ABOUT THIS EXERCISE: Repeat exactly the lines that run from the one containing "Open the Support menu link" to the end of the data, and leave out all others.

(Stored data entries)
========

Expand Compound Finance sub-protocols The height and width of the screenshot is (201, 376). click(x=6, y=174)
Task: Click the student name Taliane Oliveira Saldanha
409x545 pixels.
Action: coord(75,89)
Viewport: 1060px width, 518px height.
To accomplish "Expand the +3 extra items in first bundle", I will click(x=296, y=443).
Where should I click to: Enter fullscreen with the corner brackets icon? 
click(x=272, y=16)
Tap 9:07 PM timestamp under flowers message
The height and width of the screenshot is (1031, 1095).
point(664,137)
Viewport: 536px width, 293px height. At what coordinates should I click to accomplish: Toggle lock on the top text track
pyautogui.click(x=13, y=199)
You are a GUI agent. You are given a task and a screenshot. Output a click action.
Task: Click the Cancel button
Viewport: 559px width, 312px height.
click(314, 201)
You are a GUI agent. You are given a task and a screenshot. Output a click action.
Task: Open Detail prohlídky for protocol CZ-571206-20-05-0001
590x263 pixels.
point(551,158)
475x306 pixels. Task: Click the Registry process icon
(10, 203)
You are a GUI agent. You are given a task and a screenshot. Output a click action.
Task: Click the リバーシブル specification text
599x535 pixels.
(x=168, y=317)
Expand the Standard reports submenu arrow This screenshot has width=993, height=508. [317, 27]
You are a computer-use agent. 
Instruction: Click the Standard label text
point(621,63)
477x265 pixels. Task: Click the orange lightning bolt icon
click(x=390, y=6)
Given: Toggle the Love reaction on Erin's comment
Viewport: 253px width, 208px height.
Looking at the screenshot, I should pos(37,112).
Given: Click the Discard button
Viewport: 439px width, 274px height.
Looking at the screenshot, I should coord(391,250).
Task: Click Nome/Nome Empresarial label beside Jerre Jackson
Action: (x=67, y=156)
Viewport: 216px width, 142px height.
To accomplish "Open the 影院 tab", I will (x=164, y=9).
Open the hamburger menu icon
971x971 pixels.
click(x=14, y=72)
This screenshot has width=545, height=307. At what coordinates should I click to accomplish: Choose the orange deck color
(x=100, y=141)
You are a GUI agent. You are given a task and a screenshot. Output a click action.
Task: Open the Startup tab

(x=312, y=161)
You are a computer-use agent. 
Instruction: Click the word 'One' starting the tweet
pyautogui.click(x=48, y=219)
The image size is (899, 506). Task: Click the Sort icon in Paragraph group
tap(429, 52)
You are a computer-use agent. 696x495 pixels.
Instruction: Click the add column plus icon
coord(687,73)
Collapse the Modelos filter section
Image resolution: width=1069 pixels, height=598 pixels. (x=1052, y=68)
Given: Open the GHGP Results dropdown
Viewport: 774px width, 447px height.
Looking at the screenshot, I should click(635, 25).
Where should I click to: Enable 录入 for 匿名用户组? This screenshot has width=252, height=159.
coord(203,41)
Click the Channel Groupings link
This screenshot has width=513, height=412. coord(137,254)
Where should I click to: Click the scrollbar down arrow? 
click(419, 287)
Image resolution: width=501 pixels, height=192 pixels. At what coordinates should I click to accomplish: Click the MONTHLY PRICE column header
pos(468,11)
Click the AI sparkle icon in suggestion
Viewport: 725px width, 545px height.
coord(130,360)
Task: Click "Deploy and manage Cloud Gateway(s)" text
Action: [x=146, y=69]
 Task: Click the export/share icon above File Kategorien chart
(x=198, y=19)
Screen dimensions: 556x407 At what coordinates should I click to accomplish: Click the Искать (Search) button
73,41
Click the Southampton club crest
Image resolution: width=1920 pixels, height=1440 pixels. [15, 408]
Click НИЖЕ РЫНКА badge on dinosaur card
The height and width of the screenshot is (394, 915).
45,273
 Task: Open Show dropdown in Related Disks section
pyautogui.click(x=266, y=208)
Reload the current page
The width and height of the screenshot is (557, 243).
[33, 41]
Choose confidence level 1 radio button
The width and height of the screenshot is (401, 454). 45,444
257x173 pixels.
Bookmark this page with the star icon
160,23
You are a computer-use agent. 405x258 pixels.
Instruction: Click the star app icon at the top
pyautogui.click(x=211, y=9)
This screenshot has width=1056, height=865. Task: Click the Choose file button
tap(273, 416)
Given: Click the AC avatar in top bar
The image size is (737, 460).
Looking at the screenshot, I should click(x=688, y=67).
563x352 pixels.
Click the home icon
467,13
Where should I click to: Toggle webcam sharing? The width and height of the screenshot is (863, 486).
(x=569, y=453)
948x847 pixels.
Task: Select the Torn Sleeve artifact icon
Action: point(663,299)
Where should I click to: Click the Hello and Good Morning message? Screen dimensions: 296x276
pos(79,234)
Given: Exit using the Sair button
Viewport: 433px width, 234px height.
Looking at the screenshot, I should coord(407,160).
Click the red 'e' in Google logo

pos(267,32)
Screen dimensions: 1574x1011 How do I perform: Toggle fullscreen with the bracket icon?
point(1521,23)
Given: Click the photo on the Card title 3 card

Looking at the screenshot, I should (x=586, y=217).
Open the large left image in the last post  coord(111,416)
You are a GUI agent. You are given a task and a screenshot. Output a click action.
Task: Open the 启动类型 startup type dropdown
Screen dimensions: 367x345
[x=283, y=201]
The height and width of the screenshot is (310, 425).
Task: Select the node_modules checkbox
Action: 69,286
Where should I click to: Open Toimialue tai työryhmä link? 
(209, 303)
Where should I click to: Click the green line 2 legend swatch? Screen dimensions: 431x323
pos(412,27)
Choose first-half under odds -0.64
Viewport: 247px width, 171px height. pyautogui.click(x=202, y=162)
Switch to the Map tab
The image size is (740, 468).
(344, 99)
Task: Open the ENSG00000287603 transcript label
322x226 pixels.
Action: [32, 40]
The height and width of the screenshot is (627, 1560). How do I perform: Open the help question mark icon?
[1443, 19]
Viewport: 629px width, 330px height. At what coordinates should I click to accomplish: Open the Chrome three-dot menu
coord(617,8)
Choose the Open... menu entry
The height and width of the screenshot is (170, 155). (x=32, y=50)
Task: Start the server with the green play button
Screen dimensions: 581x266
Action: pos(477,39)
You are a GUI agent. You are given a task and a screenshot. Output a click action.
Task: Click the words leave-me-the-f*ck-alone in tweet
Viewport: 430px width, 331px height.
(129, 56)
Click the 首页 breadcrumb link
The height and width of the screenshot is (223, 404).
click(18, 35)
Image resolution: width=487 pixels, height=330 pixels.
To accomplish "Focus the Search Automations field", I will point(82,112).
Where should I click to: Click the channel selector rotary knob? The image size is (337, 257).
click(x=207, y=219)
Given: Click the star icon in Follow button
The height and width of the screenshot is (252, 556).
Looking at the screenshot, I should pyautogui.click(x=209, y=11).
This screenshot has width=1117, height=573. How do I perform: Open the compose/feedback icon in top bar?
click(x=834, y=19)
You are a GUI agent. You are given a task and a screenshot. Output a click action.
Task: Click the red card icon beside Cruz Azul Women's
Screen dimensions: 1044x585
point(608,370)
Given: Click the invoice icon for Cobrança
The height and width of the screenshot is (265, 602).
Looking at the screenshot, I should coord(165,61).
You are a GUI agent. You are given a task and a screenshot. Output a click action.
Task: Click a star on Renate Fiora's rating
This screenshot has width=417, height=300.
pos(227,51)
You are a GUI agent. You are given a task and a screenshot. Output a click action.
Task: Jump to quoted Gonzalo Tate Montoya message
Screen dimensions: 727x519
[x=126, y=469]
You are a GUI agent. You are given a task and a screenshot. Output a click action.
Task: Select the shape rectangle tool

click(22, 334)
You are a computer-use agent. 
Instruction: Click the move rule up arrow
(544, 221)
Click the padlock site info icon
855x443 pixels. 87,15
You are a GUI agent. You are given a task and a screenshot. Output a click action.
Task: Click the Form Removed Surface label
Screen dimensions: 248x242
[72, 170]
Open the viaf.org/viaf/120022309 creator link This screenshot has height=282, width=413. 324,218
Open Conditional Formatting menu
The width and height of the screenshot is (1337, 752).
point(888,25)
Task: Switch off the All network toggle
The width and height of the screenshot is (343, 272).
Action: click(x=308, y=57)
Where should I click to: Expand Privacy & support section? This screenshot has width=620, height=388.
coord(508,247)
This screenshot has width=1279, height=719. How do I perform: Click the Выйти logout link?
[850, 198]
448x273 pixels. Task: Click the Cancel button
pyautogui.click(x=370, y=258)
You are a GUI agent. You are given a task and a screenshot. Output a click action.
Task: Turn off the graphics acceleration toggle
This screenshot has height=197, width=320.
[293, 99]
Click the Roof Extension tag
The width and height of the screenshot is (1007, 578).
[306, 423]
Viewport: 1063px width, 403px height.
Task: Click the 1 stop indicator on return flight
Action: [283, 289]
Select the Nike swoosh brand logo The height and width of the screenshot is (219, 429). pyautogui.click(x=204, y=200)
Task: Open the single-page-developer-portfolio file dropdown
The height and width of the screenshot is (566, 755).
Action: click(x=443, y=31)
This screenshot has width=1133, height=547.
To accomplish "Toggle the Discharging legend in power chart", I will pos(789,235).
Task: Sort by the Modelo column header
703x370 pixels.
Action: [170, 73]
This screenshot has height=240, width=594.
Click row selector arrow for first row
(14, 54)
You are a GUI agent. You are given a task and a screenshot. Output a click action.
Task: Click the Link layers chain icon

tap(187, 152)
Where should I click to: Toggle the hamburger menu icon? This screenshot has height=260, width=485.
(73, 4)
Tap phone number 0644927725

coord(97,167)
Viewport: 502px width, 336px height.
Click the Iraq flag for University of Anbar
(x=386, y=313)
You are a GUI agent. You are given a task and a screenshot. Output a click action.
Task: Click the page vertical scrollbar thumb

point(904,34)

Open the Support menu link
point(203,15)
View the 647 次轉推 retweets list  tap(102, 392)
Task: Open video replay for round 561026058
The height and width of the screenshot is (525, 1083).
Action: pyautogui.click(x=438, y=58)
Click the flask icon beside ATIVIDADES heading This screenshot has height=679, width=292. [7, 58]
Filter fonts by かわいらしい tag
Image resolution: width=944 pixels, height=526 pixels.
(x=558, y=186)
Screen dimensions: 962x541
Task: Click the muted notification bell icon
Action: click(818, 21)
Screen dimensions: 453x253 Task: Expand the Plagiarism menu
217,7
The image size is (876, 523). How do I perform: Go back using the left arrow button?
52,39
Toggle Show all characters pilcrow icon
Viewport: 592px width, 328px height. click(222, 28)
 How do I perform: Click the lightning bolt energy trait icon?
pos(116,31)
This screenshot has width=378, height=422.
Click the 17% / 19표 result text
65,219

========

SOLUTION FOR THIS PROBLEM:
Open the Support menu link
point(203,15)
View the 647 次轉推 retweets list  tap(102, 392)
Task: Open video replay for round 561026058
The height and width of the screenshot is (525, 1083).
Action: pyautogui.click(x=438, y=58)
Click the flask icon beside ATIVIDADES heading This screenshot has height=679, width=292. [7, 58]
Filter fonts by かわいらしい tag
Image resolution: width=944 pixels, height=526 pixels.
(x=558, y=186)
Screen dimensions: 962x541
Task: Click the muted notification bell icon
Action: click(818, 21)
Screen dimensions: 453x253 Task: Expand the Plagiarism menu
217,7
The image size is (876, 523). How do I perform: Go back using the left arrow button?
52,39
Toggle Show all characters pilcrow icon
Viewport: 592px width, 328px height. click(222, 28)
 How do I perform: Click the lightning bolt energy trait icon?
pos(116,31)
This screenshot has width=378, height=422.
Click the 17% / 19표 result text
65,219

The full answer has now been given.